Collected data
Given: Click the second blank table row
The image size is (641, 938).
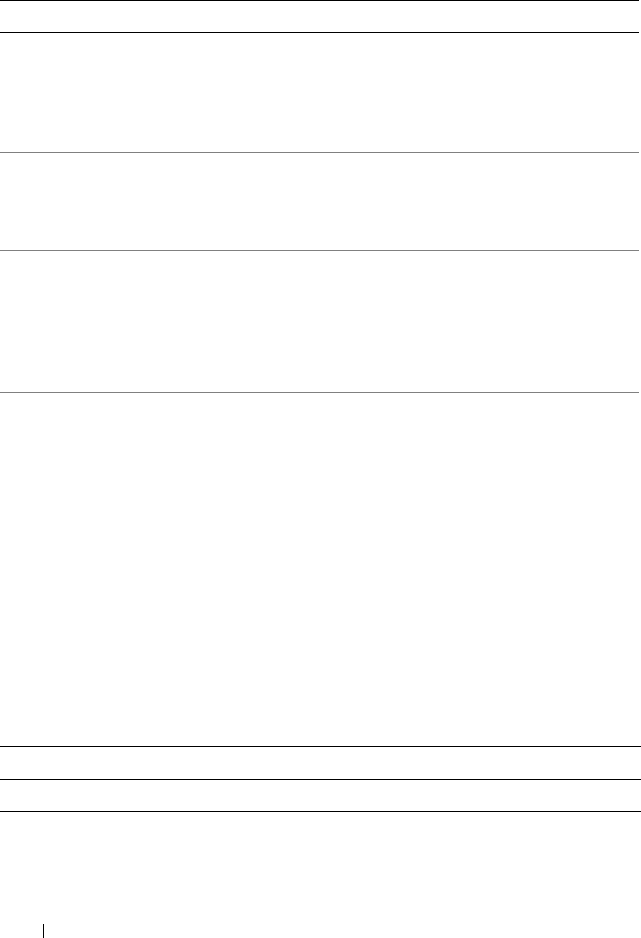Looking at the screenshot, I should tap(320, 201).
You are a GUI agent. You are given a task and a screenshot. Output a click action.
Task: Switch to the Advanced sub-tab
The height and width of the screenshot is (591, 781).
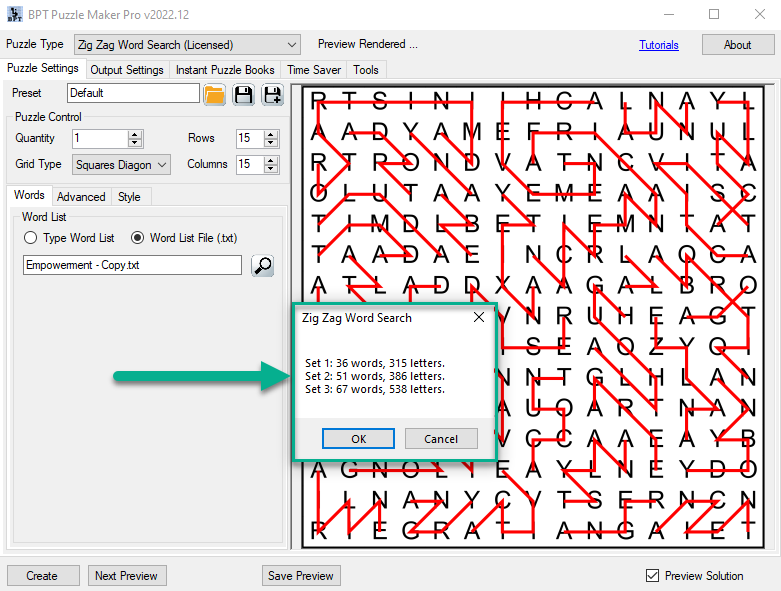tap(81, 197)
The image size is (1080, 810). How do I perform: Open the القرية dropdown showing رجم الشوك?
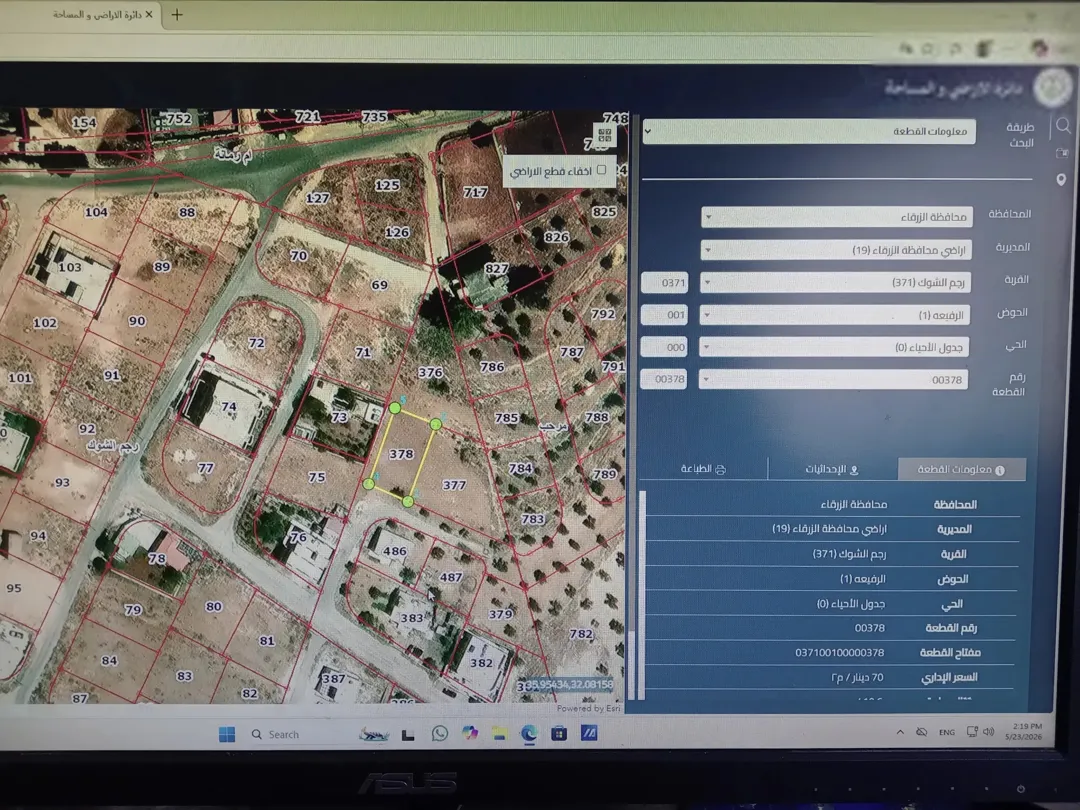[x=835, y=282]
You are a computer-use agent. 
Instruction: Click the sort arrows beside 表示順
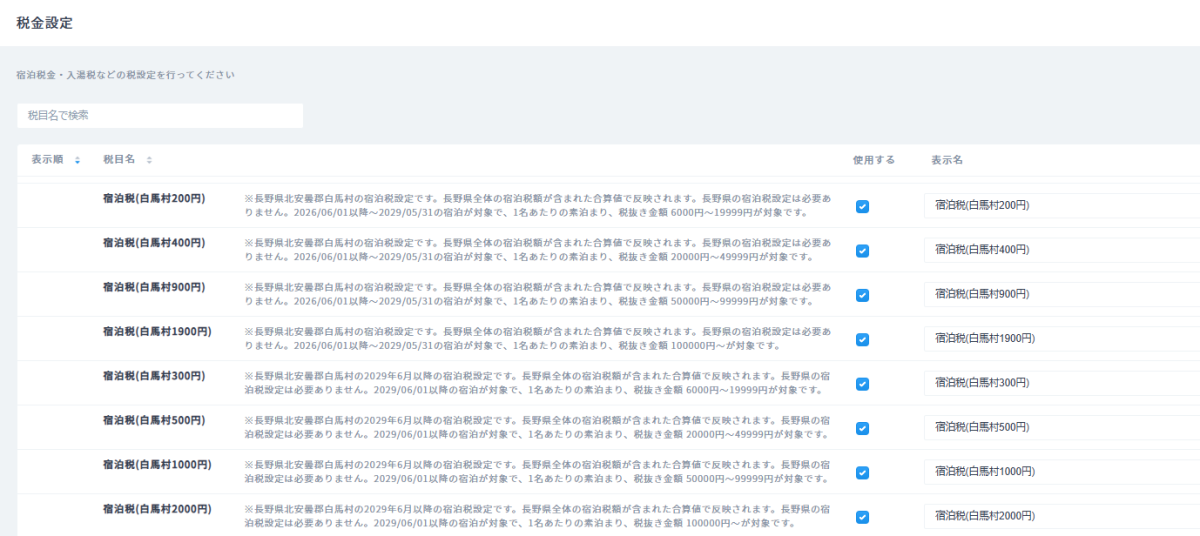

• **EXERCISE DIRECTIONS**: What is needed is an exact copy of every entry, with the pictures removed.

• **ANSWER SECTION**:
Given: Click the second blank table row
The image size is (641, 938).
Looking at the screenshot, I should tap(320, 201).
You are a GUI agent. You are given a task and a screenshot. Output a click action.
Task: Switch to the Advanced sub-tab
The height and width of the screenshot is (591, 781).
tap(81, 197)
The image size is (1080, 810). How do I perform: Open the القرية dropdown showing رجم الشوك?
[x=835, y=282]
You are a computer-use agent. 
Instruction: Click the sort arrows beside 表示順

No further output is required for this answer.